Ein beliebtes Gebiet für mehr oder weniger bewusste Regelverstösse ist die Denkmalpflege. Dazu steht im kantonalen Planungs- und Baugesetz, dass Gebäude, Ortskerne, Strassen oder Plätze schützenswert seien, die «als wichtige Zeugen einer politischen, wirtschaftlichen, sozialen oder baukünstlerischen Epoche Landschaften und Siedlungen wesentlich mitprägen».

Kanton und Gemeinden müssen dafür sorgen, dass solche Objekte geschont werden und, falls das öffentliche Interesse überwiegt, «ungeschmälert erhalten bleiben».

Das kann Entwicklungen hemmen. Das Bundesgericht hat nun in einem aktuellen Urteil festgehalten, wo der Spielraum der Gemeinden Grenzen hat.
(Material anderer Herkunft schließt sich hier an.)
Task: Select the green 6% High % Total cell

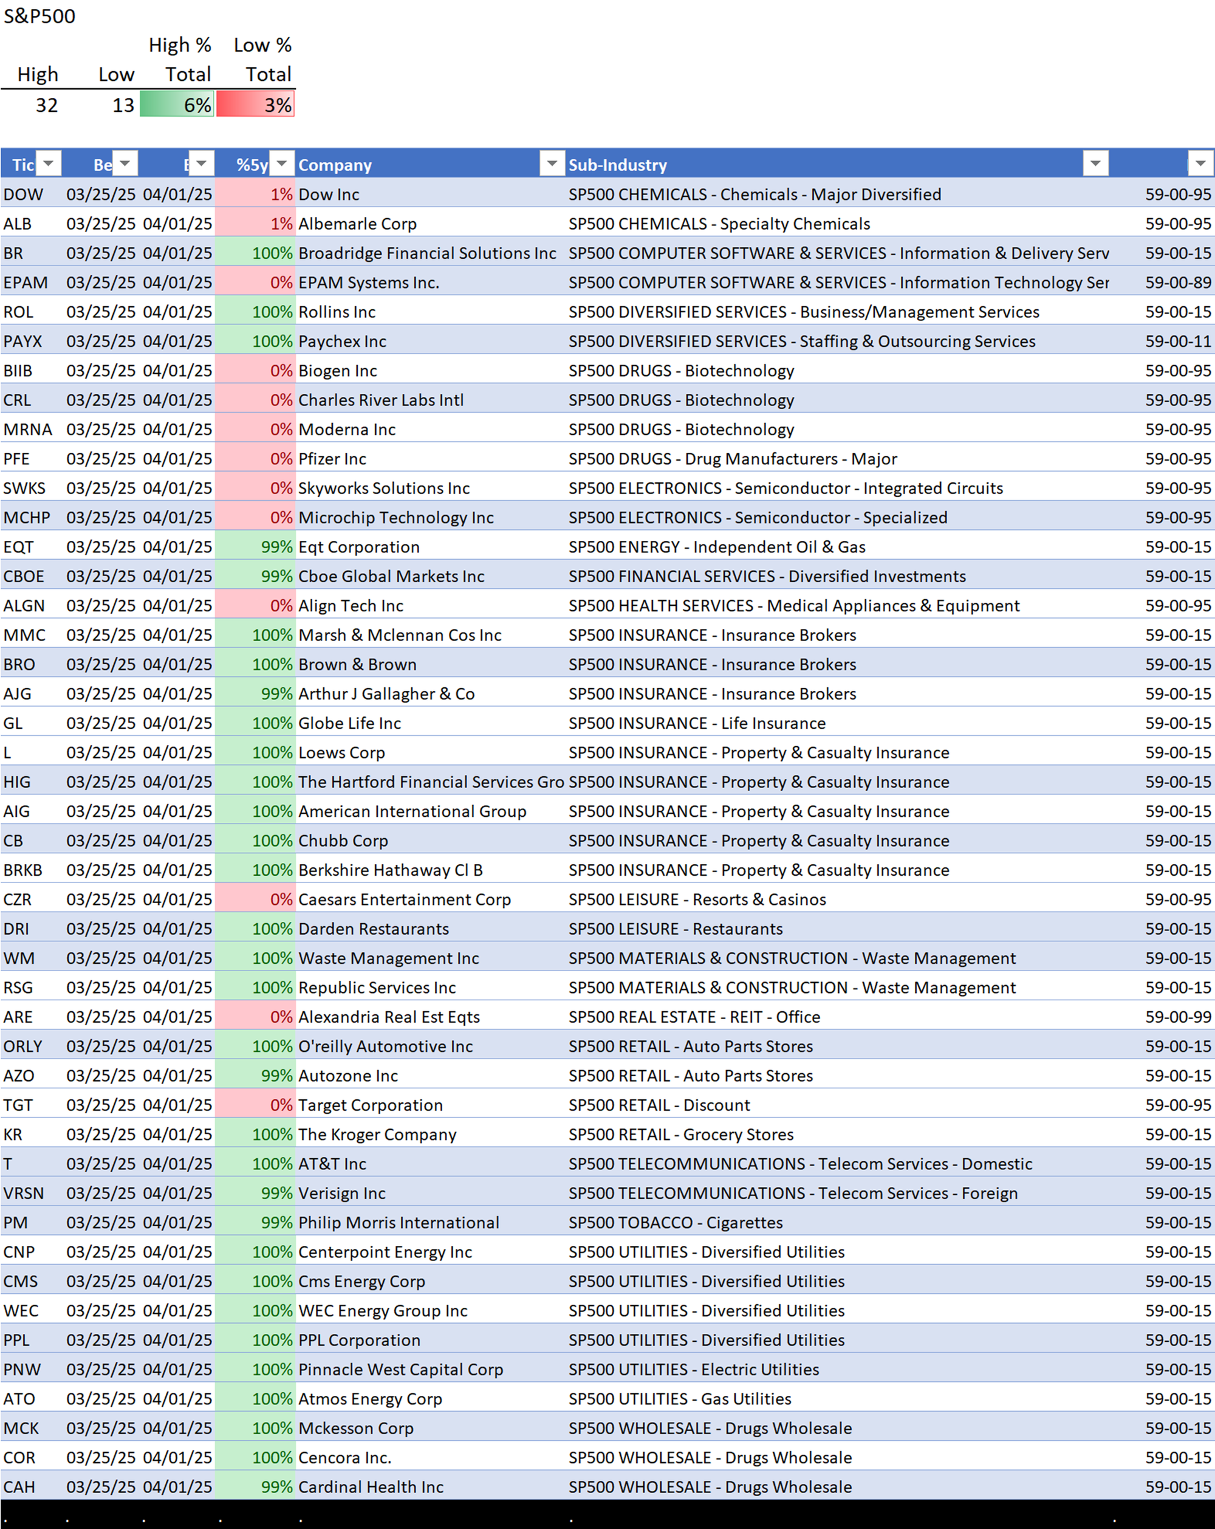Action: [x=178, y=105]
Und zwar explizit auch dann, wenn dadurch die Umsetzung eines Volksentscheids verunmöglicht wird. In der Sache geht es darum, ob der fast hundertjährige «alte Konsum» in Illnau, besser bekannt als Landihaus, abgebrochen werden kann.

Hochwertiges Baudenkmal

Die Angelegenheit beschäftigt Illnau-Effretikon seit fast zwanzig Jahren. 2005 erwarb die Stadt das Haus. Ursprünglich wollte sie es sanieren, denn seine Schutzwürdigkeit ist an sich unbestritten.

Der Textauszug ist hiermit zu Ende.